— Я предлагаю вручить автомат лучшему отличнику роты ефрейтору Гудову, — сказал старшина. — Достоин по всем статьям.
Лейтенант Ивушкин долго молчал, о чем-то раздумывая, потом сказал:
— В этой записке большой агитационный заряд, и мы должны использовать его в полную силу. Предлагаю вручить автомат нашему ротному запевале Олесю Габаю.
— Беззаботному, расхлябанному Габаю почетное оружие? — удивился старшина. — Да вы что — смеетесь?
— А почему бы и нет? — ответил вопросом на вопрос замполит. — Парень он неплохой. А поет как! Заслушаешься! Так может петь только человек с хорошей душой. Правда, серьезности ему действительно не хватает. Но отличником он вполне может быть. Приказом этого, конечно, не сделаешь. Тут надо другое… Надо затронуть его сердце, разбудить душу. Я думаю, что записка от бывшей летчицы заставит его призадуматься над своим поведением.
Капитан Дроботов поглядел на замполита, потом перевел взгляд на старшину и, качнув головой, сказал:
— А ведь лейтенант дело говорит. Гудов у нас и так отличник. Надо нам других подтягивать.
— Возможно, я ошибаюсь, — с обидой в голосе пробурчал старшина, — чего-то недопонимаю. Наверно, устарел. Собирался после войны на сверхсрочную остаться. Но, пожалуй, не стоит. Поеду в свою Линовку сады разводить. — Он тяжело вздохнул и вышел из землянки.
Под вечер выстроили роту. Лейтенант Ивушкин вышел из каптерки и стал перед строем. В руках у него был новенький вороненый автомат с круглым магазином — пистолет-пулемет конструктора Шпагина. Лейтенант окинул строй взглядом, негромко заговорил глуховатым голосом:
— Товарищи! В наш полк поступила большая партия вот таких автоматов. Это великолепное боевое оружие. Как видите, оружейники все силы отдают для победы. Несколько автоматов получила и наша рота. В одном из них мы обнаружили записку. — Замполит показал всем небольшой тетрадочный листок. — Вот что в ней написано: «Дорогой мой неведомый друг! Своими искалеченными в бою, обожженными в огне руками я сделала тебе этот автомат. Бей беспощадно гитлеровских захватчиков. Мсти за муки и страдания нашего народа. Мсти за мои раны, за мои слезы, за мою кровь. Мсти за почерневшие от ненависти сердца. Мсти за все, за все! Желаю тебе большого солдатского счастья и больших удач в бою! Бывшая военная летчица Тося Филимонова. Почтовый ящик 74386». — Замполит сделал небольшую паузу и уже громче, с накалом продолжал: — Израненная, искалеченная девушка пришла на завод, чтобы делать для нас автоматы. Нелегко стоять смену у станка, но она трудится. Так можем ли мы учиться вполсилы, если наши отцы, матери, сестры отдают для победы все, на что только способны! Имеем ли мы право учиться вполсилы, если Родина дает нам все, чтобы победить врага! — Лейтенант прошел вдоль строя и, остановившись на левом фланге, продолжал: — Каждый боец нашей роты может и обязан стать отличником боевой и политической подготовки. Может и должен стать отличником и красноармеец Габай.

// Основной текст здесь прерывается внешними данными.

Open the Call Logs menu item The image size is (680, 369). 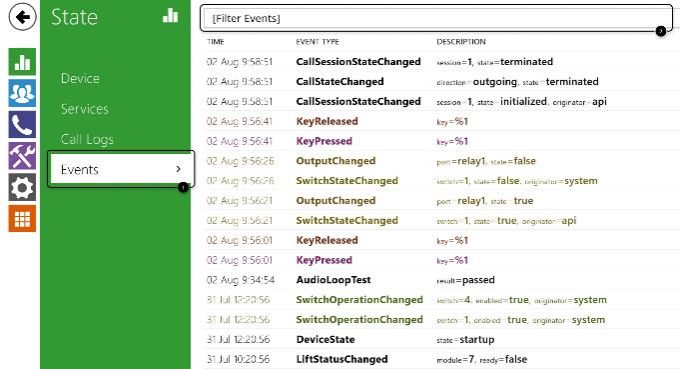pyautogui.click(x=87, y=139)
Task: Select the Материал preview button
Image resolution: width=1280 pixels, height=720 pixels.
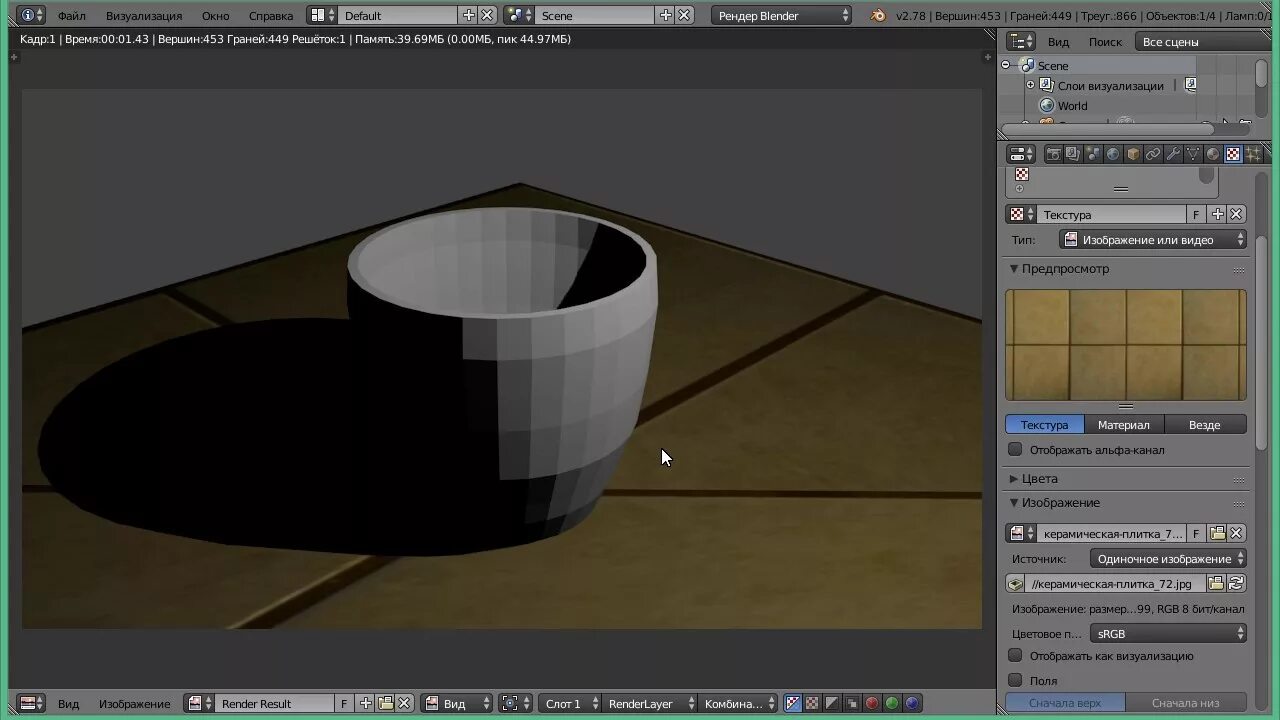Action: (x=1124, y=425)
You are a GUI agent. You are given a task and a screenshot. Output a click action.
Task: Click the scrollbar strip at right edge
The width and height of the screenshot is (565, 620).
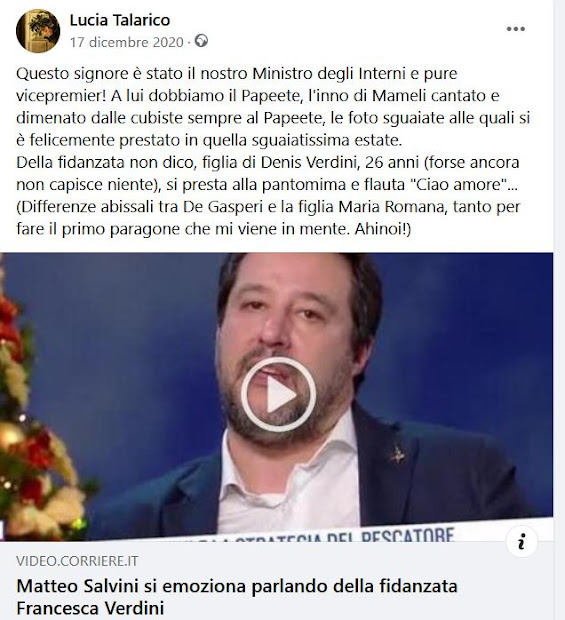coord(559,310)
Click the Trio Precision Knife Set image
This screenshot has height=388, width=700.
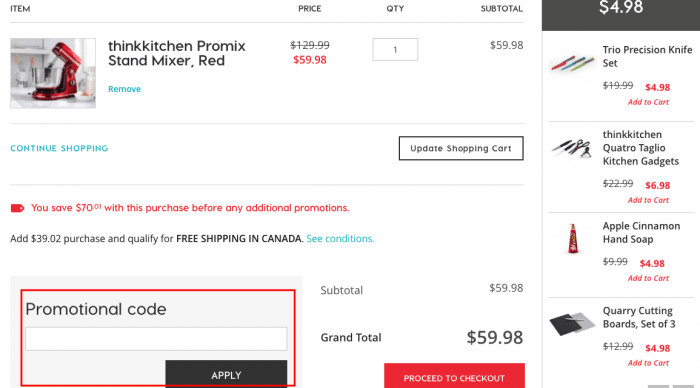[x=572, y=63]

Сказав это, Ивушкин приказал солдату выйти из строя. Габай широко шагнул вперед, громко топнул каблуком, небрежно повернулся и, высоко подняв голову, чуть заметно улыбнулся, как бы говоря стоявшим перед ним товарищам: «Это дело для нас знакомое. Можете прорабатывать…» Да, он был вполне уверен, что его сейчас начнут упрекать за то, что опоздал в строй или за посредственную оценку по физкультуре. А может быть, за грязный подворотничок или оторванную пуговицу. К этим упрекам и нотациям он уже настолько привык, что у него против них, как выразился однажды старшина, «выработался иммунитет». Весь его вид как бы говорил: «Давайте, давайте, воспитывайте, если времени не жалко!»
Но замполит вдруг сказал:
— Этот автомат мы решили вручить нашему замечательному ротному запевале и будущему отличнику Олесю Габаю. Думаю, что он оправдает наше доверие. Ведь запевала должен быть запевалой в любом хорошем деле.

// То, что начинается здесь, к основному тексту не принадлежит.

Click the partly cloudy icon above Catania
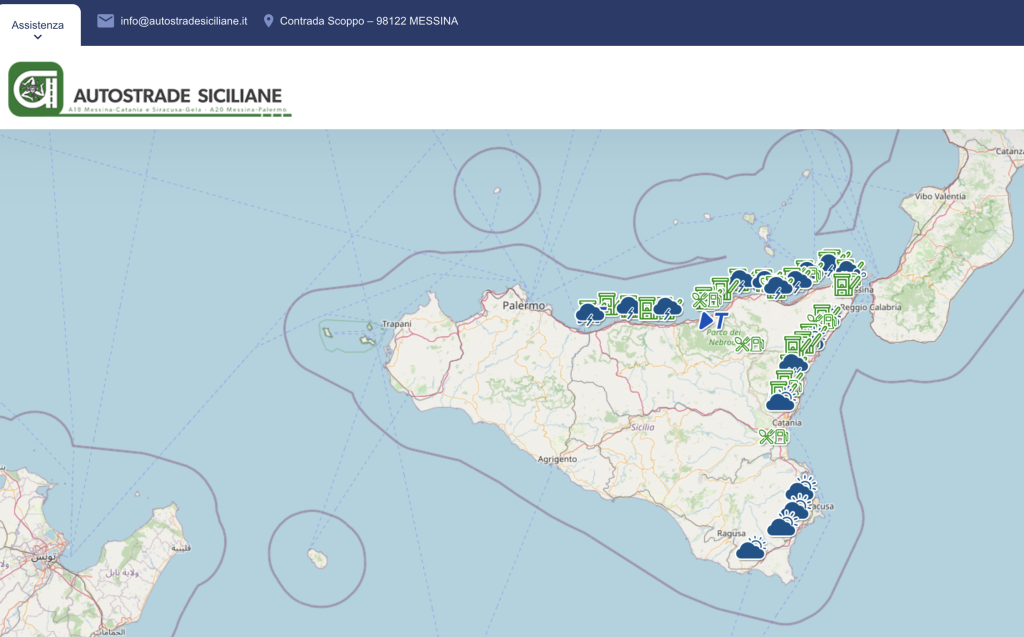Viewport: 1024px width, 637px height. (x=780, y=401)
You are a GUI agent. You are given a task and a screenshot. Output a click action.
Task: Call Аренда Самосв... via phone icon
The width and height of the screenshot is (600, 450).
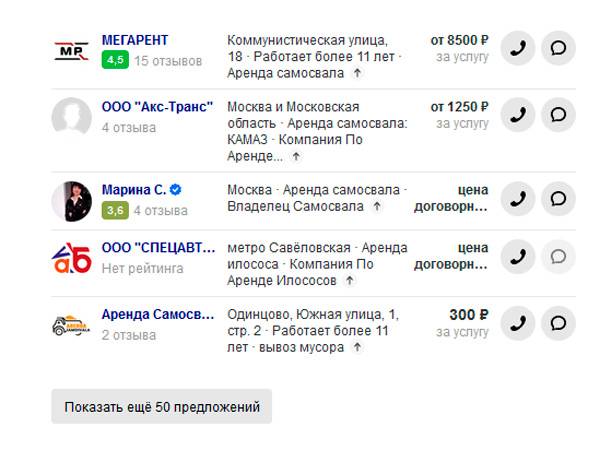click(517, 323)

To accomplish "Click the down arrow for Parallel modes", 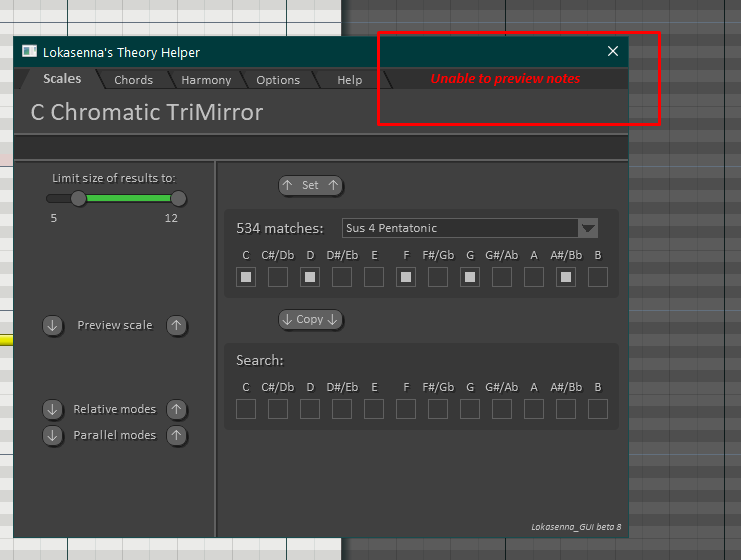I will [53, 435].
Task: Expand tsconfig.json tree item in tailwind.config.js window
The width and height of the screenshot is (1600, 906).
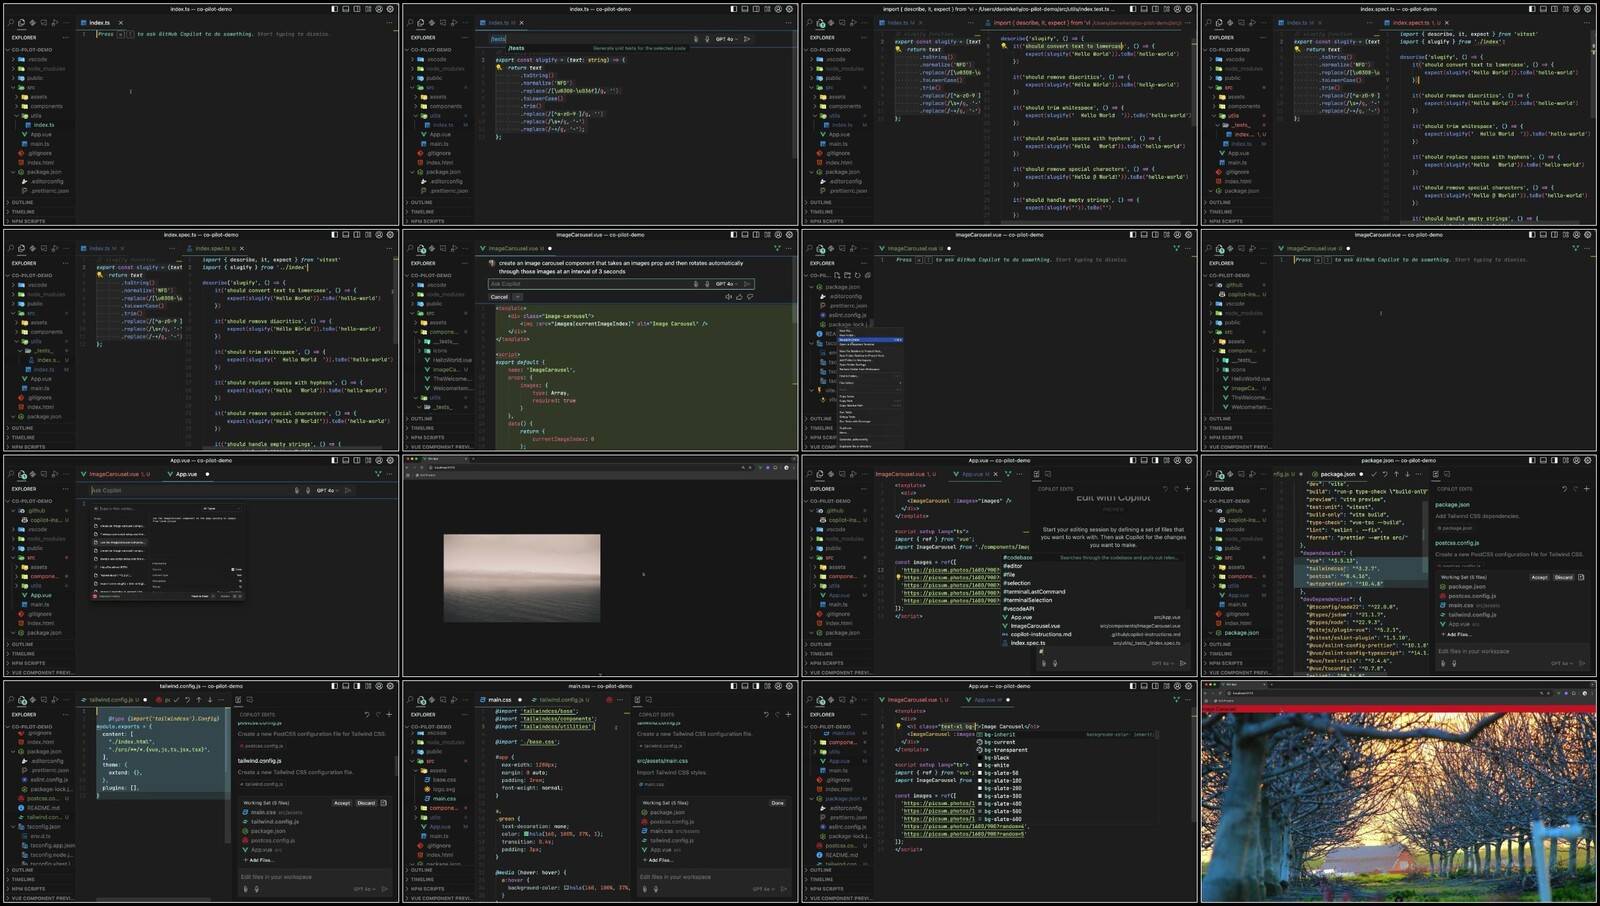Action: click(14, 827)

Замполит подошел к Габаю и вручил ему автомат. Растерявшийся солдат с недоумением взял оружие, вопросительно поглядел на лейтенанта. Он подумал, что произошла какая-то ошибка или розыгрыш. Лицо у запевалы густо покраснело, на лбу выступил пот. Он попробовал было улыбнуться, но губы не слушались. В землянке, где была построена рота, стало душно, чаще затикали ходики, громко выстукивая над самым ухом.